Dans la mesure où en France les HSH sont très touchés par l’infection VIH 14, l’analyse de risque, objet de cette étude, n’a été réalisée que pour le risque de transmission du VIH par transfusion. Il est toutefois important de garder à l’esprit qu’une sélection moins stricte des donneurs de sang pourrait avoir un impact sur d’autres risques infectieux connus ou inconnus.

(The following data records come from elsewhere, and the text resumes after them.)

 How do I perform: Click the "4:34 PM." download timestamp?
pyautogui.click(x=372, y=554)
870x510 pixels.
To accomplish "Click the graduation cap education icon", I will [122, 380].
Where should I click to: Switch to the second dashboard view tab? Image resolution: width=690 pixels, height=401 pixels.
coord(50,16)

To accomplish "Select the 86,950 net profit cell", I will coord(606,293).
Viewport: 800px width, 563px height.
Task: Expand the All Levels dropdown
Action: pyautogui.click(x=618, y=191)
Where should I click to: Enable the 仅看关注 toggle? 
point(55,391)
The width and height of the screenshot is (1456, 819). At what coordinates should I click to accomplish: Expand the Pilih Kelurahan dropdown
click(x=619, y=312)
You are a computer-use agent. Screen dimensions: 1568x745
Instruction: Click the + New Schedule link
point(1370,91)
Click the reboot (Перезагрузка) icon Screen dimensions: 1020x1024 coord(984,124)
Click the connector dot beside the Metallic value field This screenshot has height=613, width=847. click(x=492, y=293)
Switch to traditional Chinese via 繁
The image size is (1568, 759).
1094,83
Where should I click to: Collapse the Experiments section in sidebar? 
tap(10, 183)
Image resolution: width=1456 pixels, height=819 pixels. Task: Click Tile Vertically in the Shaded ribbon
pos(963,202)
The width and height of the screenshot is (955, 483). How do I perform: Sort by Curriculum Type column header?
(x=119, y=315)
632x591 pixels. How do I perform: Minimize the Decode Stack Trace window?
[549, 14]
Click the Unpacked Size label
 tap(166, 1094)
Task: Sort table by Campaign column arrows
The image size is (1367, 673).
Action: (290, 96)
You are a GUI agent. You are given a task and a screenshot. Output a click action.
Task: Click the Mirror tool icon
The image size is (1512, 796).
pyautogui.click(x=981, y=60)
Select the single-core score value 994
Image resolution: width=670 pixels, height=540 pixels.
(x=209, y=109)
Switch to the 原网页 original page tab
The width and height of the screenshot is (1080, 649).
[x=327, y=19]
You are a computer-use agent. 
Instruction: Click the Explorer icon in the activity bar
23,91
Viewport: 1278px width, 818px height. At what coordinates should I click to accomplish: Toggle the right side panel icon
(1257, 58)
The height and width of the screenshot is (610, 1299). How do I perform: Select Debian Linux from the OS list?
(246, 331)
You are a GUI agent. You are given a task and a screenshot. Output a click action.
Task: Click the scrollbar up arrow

Concernant les agents infectieux dépistés sur chaque don de sang (syphilis, virus des hépatites B et C), les données de la surveillance épidémiologique montrent que la modification des critères de sélection en juillet 2016 n’a pas eu d’impact sur les indicateurs de suivi de ces infections, que ce soit en termes de prévalence, d’incidence ou de RR (voir l’article de J. Pillonel et coll. dans ce numéro).
Conclusion
Pour les deux scénarios, le RR VIH reste très faible. Le passage d’un critère de 12 mois à 4 mois sans rapports sexuels entre hommes avant le don (scénario 1) n’augmente pas le risque, puisqu’estimé à 1 pour 6 300 000 dons, soit un don tous les deux ans. De plus, l’analyse de sensibilité indique que cette estimation est très robuste aux variations des paramètres du modèle. Le scénario 2, qui permettrait aux HSH de donner leur sang à la condition de n’avoir eu qu’un seul partenaire au cours des 4 derniers mois multiplierait par 1,5 la valeur centrale du risque résiduel de référence : 1 pour 4 300 000 dons, soit 1 don tous les 1,5 ans. L’analyse de sensibilité indique toutefois que cette estimation est moins robuste, avec un risque environ deux fois plus élevé que le RR de référence.
En juillet 2019, sur la base de ces résultats, la ministre de la Santé a opté pour le scénario 1. Cette réduction de 12 à 4 mois de la durée d’ajournement des HSH, mise en œuvre le 2 avril 2020, sera évaluée très attentivement et en toute transparence pour permettre à l’horizon 2022, d’envisager l’alignement des critères de sélection pour tous les donneurs.
Remerciements
Les auteurs remercient toutes les personnes qui ont contribué à ce travail par l’apport de données issues des enquêtes Prevagay 2015, Baromètre de Santé publique France 2016 et Enquête Rapport au sexe 2017 : L. Saboni, C. Sommen, S. Vaux, A. Velter.
Liens d’intérêt
Les auteurs déclarent ne pas avoir de liens d’intérêt au regard du contenu de l’article.